▶ [Supplied records]
==========
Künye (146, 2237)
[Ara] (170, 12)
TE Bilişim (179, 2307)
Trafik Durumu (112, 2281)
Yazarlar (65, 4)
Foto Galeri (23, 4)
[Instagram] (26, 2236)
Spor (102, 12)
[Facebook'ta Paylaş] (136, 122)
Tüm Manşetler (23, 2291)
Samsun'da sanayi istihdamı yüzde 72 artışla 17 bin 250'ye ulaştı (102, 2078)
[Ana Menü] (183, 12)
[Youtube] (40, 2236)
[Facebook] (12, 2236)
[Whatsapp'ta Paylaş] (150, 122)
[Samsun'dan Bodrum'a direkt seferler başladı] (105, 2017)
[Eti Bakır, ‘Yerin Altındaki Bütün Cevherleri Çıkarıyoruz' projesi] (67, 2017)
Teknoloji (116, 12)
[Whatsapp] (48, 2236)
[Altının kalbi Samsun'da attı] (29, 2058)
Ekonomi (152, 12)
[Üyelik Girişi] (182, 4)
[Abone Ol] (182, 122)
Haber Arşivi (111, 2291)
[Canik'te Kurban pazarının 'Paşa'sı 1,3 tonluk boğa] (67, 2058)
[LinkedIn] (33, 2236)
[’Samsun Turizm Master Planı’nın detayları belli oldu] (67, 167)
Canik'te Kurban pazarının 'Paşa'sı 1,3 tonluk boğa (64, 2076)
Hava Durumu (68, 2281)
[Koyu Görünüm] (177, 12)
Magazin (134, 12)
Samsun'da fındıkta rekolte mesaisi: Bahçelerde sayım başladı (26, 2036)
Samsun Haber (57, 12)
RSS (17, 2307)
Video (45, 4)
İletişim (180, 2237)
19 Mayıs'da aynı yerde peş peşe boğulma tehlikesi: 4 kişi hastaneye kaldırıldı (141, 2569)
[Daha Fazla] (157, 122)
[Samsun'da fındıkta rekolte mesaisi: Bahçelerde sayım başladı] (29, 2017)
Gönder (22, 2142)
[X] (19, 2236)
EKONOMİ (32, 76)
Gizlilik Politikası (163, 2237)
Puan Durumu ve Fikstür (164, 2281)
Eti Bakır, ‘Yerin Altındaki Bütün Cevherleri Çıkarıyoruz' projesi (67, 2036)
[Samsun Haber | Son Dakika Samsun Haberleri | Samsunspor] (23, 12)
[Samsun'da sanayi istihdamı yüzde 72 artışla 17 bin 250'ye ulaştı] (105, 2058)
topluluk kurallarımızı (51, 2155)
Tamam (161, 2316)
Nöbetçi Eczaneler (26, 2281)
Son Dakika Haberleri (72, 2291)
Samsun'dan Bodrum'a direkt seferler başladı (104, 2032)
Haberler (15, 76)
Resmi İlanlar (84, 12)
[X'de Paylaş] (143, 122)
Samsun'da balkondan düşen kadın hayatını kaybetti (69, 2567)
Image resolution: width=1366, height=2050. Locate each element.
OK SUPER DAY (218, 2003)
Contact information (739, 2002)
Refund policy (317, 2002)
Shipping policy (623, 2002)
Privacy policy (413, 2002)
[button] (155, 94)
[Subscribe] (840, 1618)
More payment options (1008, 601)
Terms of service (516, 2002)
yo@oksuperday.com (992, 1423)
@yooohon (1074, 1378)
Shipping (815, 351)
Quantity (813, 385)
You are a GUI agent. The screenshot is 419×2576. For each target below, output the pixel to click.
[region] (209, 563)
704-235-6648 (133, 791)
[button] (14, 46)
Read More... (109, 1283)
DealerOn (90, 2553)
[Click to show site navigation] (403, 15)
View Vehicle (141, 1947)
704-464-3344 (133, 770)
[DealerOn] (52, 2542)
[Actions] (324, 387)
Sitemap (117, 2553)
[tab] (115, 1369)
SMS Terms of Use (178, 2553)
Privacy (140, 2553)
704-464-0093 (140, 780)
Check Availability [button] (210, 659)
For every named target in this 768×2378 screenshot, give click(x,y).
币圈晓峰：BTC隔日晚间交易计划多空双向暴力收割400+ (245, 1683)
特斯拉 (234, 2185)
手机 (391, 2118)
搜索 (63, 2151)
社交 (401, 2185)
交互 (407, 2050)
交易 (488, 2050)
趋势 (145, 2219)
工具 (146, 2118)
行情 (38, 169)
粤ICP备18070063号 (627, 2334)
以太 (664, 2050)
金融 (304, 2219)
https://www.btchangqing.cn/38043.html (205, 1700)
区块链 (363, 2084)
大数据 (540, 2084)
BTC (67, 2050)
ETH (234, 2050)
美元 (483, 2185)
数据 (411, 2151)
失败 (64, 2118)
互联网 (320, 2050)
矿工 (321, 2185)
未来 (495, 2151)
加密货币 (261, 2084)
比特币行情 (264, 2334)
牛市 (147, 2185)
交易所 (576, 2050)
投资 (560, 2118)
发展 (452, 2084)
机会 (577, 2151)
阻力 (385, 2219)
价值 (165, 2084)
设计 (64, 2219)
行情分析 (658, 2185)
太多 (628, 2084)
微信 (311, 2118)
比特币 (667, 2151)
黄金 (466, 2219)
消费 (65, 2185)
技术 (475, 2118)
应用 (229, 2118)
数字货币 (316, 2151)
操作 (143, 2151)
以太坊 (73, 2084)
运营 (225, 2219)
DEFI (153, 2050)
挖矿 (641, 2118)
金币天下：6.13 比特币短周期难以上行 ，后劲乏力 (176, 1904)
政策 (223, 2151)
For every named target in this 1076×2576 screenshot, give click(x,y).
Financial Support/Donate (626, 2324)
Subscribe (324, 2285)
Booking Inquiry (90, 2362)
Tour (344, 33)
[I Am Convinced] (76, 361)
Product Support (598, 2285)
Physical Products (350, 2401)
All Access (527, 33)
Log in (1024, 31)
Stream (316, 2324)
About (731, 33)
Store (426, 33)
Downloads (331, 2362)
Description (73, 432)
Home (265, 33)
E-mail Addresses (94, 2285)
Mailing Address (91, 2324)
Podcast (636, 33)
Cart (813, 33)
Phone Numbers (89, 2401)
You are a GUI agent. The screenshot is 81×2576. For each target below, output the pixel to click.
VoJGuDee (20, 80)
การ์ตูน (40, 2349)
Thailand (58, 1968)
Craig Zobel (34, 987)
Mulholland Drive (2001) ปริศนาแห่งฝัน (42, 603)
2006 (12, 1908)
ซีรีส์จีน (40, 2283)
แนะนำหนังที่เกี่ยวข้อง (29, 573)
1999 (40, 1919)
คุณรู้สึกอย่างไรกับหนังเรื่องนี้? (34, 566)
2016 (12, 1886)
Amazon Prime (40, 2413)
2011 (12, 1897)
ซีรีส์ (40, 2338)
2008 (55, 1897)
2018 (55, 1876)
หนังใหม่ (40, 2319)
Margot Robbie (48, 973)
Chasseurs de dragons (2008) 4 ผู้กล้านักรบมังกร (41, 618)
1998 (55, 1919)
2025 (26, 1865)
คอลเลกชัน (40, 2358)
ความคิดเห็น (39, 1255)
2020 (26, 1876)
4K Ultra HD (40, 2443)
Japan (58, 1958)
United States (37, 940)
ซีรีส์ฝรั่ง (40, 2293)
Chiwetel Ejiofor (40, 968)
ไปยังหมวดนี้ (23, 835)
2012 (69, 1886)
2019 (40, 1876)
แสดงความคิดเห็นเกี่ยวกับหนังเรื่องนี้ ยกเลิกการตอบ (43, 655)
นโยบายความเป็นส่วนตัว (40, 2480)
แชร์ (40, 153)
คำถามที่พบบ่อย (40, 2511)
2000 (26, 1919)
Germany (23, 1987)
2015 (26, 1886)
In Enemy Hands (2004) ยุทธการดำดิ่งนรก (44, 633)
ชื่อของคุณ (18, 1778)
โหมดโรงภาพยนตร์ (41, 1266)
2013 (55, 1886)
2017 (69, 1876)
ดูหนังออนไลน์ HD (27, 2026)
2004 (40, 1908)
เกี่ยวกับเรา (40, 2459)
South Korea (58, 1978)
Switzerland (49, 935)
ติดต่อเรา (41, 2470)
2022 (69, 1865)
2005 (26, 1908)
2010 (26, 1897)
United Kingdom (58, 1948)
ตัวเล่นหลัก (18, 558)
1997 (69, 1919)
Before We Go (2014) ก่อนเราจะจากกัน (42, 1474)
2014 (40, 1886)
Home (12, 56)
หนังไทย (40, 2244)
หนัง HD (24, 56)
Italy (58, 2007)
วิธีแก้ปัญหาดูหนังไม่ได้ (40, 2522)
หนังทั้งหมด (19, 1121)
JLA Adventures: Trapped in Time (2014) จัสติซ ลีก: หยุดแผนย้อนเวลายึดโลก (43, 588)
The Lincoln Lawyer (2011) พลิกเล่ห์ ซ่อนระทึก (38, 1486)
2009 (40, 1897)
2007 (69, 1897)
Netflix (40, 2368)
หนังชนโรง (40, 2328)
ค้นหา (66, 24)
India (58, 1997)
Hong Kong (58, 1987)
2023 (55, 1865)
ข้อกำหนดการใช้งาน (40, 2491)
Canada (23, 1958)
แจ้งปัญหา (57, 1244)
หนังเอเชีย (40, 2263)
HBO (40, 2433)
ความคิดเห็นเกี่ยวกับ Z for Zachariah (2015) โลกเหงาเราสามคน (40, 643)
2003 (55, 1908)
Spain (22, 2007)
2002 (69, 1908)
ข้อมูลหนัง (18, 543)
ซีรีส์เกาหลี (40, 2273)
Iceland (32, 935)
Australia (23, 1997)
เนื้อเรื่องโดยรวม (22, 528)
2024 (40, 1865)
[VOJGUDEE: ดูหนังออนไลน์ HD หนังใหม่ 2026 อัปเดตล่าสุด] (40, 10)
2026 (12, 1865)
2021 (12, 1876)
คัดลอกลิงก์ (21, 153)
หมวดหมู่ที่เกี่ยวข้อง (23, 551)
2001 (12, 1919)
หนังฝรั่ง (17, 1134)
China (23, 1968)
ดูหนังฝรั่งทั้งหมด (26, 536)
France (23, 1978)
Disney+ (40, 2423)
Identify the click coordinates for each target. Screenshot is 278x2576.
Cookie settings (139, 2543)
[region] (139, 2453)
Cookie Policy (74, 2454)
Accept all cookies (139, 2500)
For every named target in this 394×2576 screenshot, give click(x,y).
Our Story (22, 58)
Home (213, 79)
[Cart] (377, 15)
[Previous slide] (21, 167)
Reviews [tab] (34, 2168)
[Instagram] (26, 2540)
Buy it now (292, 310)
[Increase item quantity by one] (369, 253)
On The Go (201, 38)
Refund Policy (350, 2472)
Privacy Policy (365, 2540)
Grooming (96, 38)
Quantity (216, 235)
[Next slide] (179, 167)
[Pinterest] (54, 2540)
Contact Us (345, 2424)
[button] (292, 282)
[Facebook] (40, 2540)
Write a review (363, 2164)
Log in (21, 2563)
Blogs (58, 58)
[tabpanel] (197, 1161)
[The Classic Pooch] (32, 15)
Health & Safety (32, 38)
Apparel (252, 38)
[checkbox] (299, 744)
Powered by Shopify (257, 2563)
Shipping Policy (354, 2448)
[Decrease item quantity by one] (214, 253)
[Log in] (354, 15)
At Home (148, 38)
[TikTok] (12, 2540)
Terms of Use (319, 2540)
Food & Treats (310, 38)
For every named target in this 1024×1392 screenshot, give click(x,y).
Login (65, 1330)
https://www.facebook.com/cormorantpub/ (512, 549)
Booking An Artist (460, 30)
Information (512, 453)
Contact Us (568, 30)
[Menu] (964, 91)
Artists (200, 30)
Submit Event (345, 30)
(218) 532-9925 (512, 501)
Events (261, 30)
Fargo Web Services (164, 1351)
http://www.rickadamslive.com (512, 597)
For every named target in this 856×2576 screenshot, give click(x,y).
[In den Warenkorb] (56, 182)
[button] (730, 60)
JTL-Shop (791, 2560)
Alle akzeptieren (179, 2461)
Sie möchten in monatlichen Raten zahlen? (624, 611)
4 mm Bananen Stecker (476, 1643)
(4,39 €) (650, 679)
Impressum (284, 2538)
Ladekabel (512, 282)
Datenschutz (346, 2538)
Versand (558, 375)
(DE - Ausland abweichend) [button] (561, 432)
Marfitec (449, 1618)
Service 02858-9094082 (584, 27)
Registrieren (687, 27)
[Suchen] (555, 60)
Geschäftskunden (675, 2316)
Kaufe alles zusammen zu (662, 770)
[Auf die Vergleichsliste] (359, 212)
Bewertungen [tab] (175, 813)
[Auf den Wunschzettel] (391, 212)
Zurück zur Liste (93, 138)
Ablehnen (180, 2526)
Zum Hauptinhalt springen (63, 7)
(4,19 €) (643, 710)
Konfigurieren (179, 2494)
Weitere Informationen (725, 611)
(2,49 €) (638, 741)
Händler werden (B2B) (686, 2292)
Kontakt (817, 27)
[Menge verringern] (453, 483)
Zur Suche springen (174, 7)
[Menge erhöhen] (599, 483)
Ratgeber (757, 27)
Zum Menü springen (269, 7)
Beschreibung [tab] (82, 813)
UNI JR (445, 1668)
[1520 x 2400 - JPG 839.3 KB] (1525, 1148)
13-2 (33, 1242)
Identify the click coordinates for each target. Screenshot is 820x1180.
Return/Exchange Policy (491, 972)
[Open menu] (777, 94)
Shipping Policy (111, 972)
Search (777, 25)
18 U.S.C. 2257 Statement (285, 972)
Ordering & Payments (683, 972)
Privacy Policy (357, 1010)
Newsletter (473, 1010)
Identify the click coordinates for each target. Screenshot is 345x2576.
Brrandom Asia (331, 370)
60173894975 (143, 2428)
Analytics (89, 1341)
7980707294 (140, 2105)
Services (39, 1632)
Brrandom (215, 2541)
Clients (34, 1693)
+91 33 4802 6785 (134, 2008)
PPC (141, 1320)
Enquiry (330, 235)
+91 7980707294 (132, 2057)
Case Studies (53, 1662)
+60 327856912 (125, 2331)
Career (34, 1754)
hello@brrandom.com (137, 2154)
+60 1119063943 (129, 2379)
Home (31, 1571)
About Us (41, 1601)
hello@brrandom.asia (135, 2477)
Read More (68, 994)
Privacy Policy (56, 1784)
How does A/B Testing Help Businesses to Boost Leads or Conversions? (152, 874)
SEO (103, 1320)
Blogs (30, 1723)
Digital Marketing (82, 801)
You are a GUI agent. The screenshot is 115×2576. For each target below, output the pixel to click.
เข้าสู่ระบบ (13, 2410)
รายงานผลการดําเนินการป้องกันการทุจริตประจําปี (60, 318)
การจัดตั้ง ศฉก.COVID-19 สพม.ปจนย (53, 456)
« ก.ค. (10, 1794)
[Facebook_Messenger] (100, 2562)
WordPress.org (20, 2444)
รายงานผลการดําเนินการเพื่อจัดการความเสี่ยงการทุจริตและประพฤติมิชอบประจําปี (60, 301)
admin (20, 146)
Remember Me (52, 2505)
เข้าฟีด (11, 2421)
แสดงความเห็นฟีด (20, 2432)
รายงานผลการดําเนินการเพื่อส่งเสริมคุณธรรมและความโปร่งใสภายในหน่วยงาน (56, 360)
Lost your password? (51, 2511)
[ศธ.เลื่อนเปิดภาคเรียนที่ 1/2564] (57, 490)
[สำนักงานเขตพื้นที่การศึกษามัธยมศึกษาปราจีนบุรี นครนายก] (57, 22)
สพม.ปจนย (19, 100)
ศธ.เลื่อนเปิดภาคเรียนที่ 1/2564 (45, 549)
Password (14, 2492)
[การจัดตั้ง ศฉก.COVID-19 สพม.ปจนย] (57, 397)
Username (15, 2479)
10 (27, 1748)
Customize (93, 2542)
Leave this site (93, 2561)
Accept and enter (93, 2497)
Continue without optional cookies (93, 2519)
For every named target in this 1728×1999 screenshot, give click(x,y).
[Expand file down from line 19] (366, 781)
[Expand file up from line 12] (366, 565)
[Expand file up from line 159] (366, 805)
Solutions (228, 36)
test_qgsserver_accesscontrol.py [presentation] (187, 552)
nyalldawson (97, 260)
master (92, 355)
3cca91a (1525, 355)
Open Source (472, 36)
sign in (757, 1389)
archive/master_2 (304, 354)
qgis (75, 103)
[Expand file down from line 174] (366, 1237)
==========
▶ [Task requirements] Given the records above, reproduce precisely and only the lines between the line holding "[Koyu Görünüm] (177, 12)" and the line holding "[Daha Fazla] (157, 122)", inclusive.

▶ [Response to the task]
[Koyu Görünüm] (177, 12)
Magazin (134, 12)
Samsun'da fındıkta rekolte mesaisi: Bahçelerde sayım başladı (26, 2036)
Samsun Haber (57, 12)
RSS (17, 2307)
Video (45, 4)
İletişim (180, 2237)
19 Mayıs'da aynı yerde peş peşe boğulma tehlikesi: 4 kişi hastaneye kaldırıldı (141, 2569)
[Daha Fazla] (157, 122)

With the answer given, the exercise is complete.